Items from a data source:
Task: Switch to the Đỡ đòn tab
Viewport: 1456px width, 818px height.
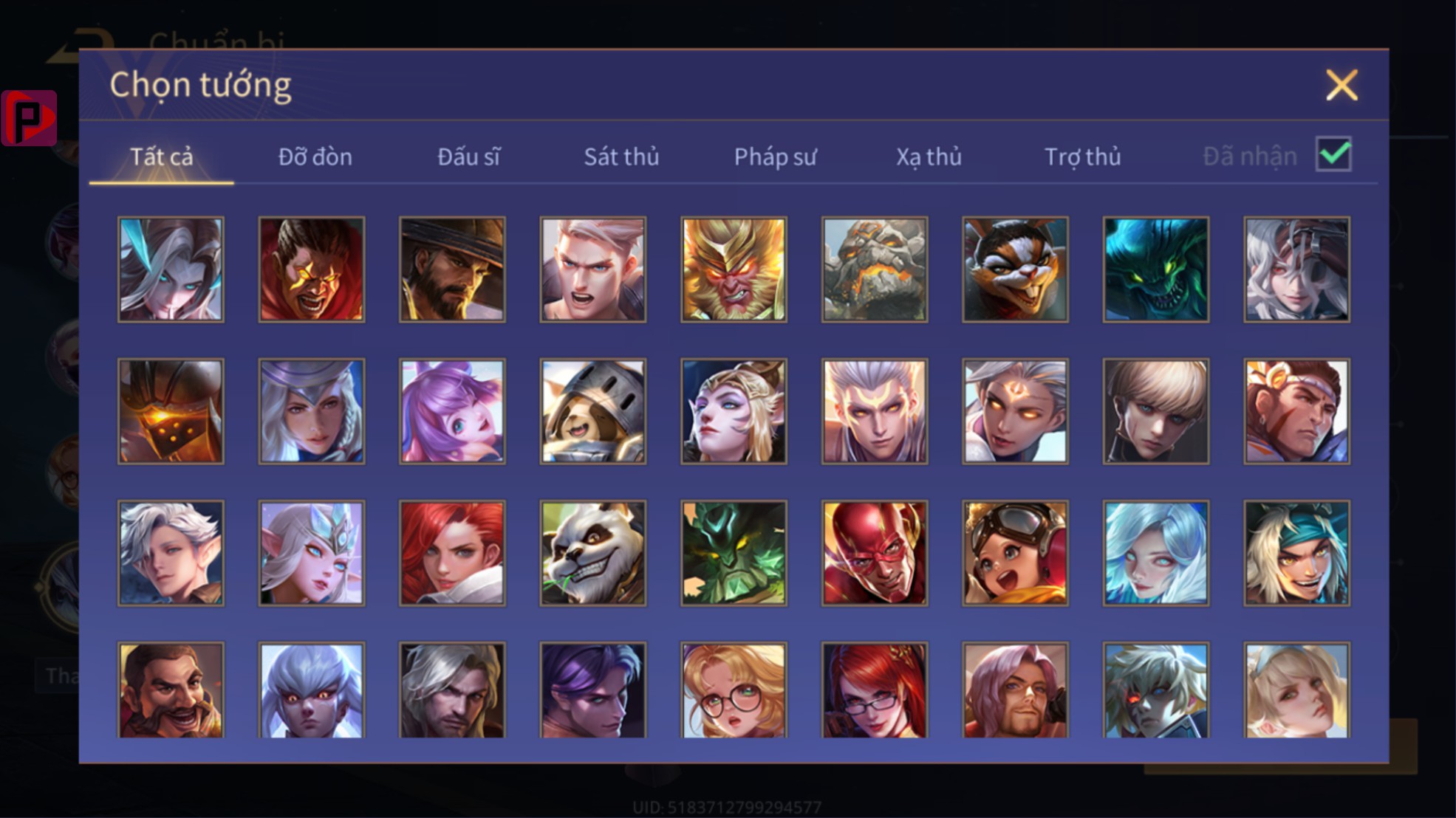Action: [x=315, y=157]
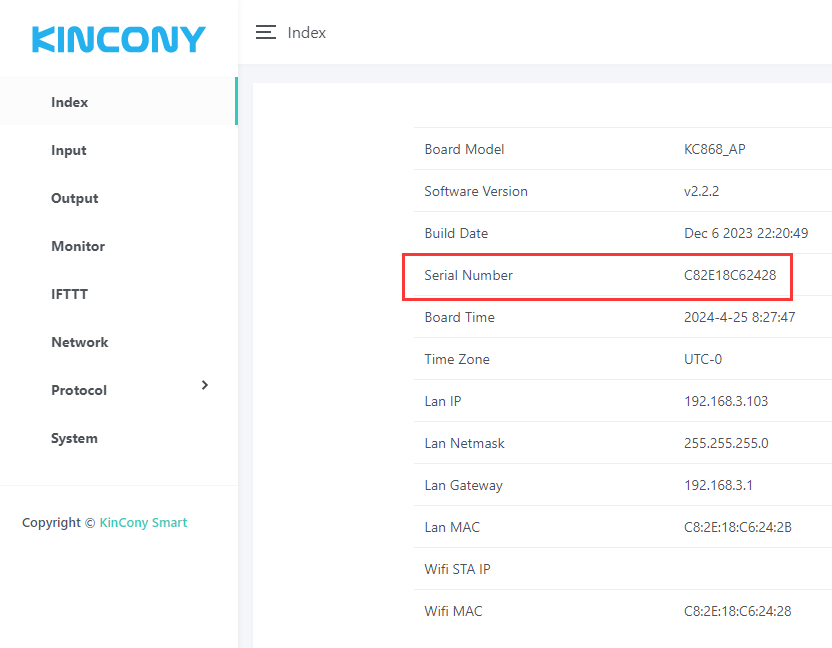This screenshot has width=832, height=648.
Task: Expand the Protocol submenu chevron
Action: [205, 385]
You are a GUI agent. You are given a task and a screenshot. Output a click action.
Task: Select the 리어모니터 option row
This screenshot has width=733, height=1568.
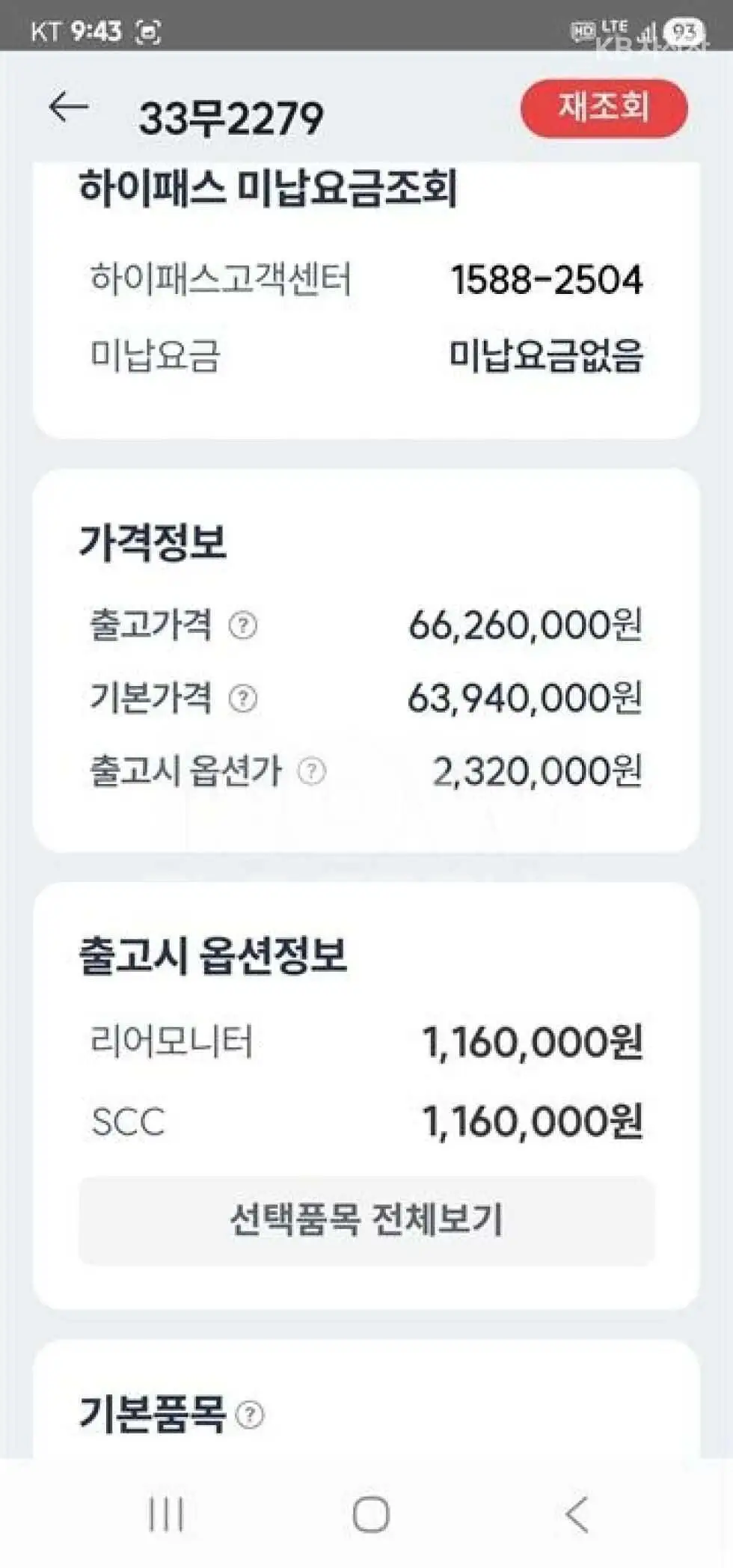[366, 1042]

*Exercise*
Give back an exact repeat of the lines from the top of the data through the line that holds "Task: Select the 리어모니터 option row", both included, and omit pictures.

*Written response*
Task: Switch to the Đỡ đòn tab
Viewport: 1456px width, 818px height.
Action: [x=315, y=157]
This screenshot has width=832, height=648.
Task: Expand the Protocol submenu chevron
Action: [205, 385]
You are a GUI agent. You are given a task and a screenshot. Output a click action.
Task: Select the 리어모니터 option row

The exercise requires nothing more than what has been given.